TO DO:
A copy is needed of each line in the records that has the word "button".

GIVEN INFORMATION:
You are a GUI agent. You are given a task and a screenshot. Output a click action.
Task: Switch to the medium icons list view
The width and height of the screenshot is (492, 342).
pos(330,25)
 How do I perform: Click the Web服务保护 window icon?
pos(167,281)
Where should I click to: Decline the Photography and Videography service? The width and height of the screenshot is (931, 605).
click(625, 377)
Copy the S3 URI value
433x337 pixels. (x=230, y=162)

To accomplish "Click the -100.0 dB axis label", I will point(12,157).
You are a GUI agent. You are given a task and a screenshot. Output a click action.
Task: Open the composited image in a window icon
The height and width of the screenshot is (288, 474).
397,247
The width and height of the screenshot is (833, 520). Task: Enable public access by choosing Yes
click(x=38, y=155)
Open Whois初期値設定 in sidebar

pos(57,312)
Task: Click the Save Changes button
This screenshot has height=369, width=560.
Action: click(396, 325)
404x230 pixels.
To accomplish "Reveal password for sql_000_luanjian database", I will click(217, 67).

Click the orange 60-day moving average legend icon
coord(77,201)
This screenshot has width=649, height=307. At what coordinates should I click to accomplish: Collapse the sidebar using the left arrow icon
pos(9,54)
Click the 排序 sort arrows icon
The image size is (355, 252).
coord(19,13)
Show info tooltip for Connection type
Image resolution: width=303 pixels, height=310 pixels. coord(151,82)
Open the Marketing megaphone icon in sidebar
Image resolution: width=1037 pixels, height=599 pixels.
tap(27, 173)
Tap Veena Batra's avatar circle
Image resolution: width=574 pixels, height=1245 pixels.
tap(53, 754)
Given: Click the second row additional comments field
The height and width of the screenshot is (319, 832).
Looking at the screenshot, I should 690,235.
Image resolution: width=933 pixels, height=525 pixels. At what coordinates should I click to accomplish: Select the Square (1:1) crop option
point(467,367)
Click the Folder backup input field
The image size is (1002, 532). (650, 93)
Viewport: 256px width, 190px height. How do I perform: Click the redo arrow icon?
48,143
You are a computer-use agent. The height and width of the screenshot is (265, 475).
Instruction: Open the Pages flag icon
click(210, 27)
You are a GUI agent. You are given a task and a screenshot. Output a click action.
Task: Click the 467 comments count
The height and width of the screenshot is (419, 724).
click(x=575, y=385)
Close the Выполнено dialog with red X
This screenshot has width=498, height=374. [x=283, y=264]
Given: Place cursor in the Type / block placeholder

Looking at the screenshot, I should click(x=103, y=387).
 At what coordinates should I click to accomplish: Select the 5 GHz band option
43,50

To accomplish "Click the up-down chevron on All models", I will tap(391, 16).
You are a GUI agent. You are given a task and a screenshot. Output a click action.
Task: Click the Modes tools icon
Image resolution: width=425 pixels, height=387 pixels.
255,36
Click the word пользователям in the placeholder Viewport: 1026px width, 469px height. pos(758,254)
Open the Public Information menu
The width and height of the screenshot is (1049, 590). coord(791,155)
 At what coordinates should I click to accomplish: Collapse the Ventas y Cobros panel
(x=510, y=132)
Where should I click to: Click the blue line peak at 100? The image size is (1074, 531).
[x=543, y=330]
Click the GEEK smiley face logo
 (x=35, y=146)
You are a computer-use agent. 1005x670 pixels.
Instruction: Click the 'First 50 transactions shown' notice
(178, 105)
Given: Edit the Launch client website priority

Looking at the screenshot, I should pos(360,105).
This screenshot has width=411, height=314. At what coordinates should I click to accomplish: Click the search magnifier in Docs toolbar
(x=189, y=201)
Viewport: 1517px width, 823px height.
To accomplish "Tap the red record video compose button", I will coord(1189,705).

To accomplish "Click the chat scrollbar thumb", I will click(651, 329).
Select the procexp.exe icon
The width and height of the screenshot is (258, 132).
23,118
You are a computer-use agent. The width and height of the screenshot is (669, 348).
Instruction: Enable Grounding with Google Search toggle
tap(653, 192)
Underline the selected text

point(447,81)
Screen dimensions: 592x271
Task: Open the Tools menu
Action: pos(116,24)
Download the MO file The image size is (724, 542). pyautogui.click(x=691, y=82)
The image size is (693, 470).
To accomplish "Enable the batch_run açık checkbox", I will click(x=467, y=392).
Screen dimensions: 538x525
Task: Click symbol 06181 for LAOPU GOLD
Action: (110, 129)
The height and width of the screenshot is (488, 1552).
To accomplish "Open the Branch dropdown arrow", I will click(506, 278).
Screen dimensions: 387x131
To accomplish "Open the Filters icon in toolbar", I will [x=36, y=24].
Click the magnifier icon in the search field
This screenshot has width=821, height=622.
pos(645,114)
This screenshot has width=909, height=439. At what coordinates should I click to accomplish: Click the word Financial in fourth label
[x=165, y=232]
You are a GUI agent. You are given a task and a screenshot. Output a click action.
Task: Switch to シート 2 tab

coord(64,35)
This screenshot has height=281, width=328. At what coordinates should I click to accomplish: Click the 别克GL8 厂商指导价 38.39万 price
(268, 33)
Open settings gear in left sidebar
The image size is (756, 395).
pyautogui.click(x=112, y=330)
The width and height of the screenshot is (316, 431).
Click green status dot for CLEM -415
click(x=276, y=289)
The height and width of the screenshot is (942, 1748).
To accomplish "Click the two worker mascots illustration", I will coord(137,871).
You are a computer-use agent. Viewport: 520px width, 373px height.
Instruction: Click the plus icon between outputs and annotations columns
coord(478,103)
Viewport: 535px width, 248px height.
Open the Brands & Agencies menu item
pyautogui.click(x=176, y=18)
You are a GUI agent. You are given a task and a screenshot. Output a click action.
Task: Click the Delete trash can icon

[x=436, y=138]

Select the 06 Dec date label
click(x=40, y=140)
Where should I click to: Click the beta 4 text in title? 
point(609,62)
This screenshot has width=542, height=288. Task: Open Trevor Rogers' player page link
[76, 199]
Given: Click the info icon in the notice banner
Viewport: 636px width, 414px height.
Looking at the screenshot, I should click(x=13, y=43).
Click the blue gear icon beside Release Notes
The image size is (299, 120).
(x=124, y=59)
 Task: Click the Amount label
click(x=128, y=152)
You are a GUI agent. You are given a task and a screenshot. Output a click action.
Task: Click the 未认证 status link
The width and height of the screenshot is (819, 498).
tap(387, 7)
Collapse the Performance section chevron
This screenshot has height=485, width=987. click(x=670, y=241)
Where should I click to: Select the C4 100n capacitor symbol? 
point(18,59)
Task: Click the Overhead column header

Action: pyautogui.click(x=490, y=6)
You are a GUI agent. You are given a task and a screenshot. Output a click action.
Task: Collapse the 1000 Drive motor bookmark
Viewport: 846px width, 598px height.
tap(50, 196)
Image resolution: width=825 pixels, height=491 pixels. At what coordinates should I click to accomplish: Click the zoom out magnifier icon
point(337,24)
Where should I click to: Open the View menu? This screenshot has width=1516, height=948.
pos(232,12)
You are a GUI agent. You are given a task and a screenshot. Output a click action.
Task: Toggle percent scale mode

SOLVED EXERCISE:
Task: Click the Save Changes button
To accomplish "Tap the red record video compose button", I will coord(1189,705).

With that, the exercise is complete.